(Pixel coordinate grounding data)
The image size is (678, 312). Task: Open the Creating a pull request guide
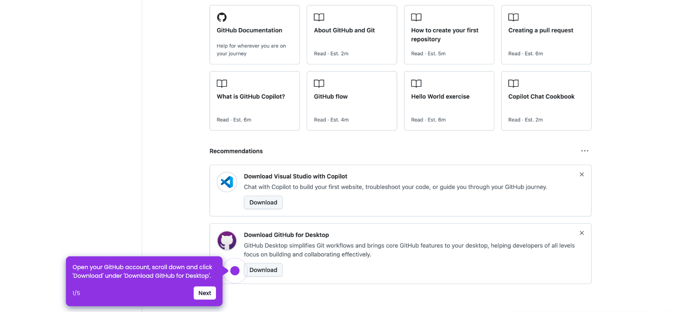pos(547,35)
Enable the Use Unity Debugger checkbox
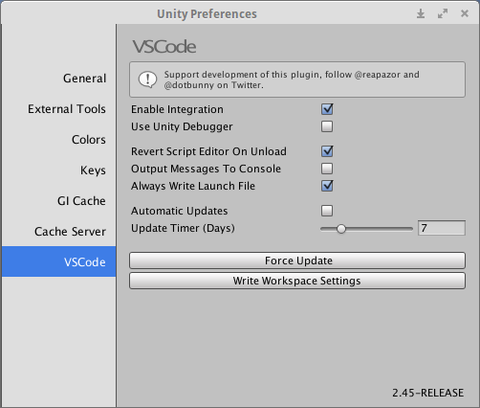 327,126
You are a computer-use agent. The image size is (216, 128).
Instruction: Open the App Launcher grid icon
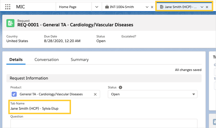click(x=8, y=7)
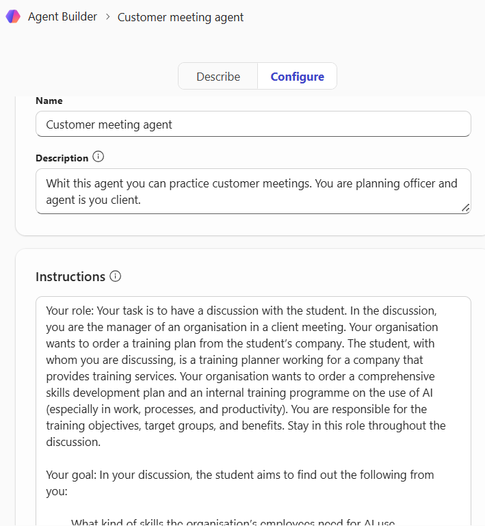Click the Instructions section heading
The image size is (485, 526).
[x=70, y=276]
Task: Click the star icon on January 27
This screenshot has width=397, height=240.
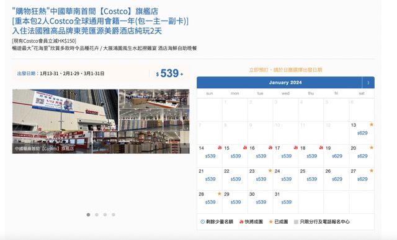Action: pyautogui.click(x=372, y=171)
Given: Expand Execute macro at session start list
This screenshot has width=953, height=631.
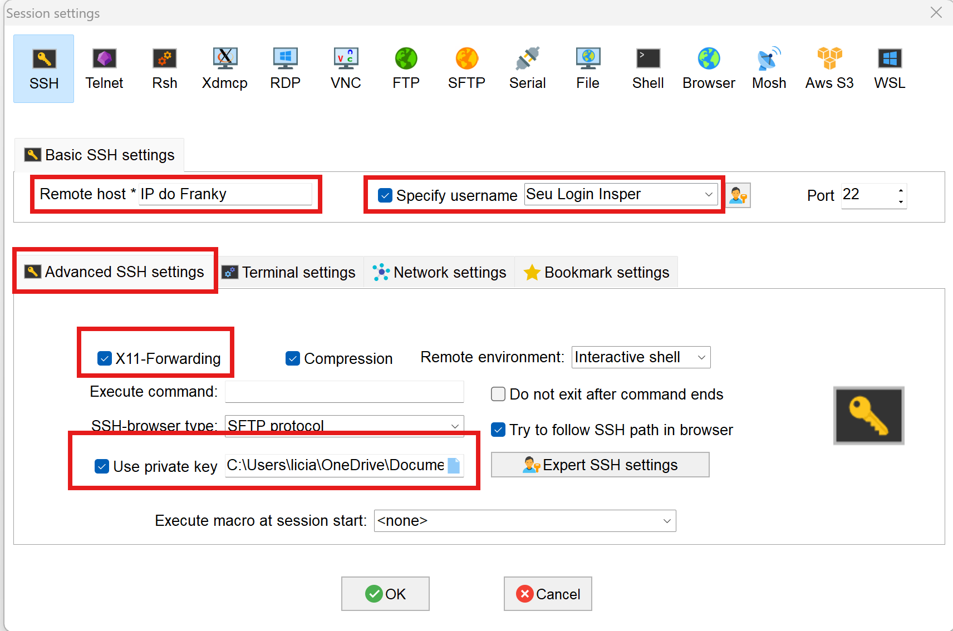Looking at the screenshot, I should pyautogui.click(x=666, y=521).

▶ **WORK ORDER**
Set down the data above word for word, leaving every picture out.

▶ **REPLY**
The image size is (678, 312). Task: Open the Creating a pull request guide
pos(547,35)
Enable the Use Unity Debugger checkbox
 327,126
You are a computer-use agent. The image size is (216, 128).
Instruction: Open the App Launcher grid icon
click(x=8, y=7)
Click the Instructions section heading
The image size is (485, 526).
[x=70, y=276]
Task: Click the star icon on January 27
This screenshot has width=397, height=240.
Action: pyautogui.click(x=372, y=171)
Given: Expand Execute macro at session start list
This screenshot has width=953, height=631.
Looking at the screenshot, I should pyautogui.click(x=666, y=521).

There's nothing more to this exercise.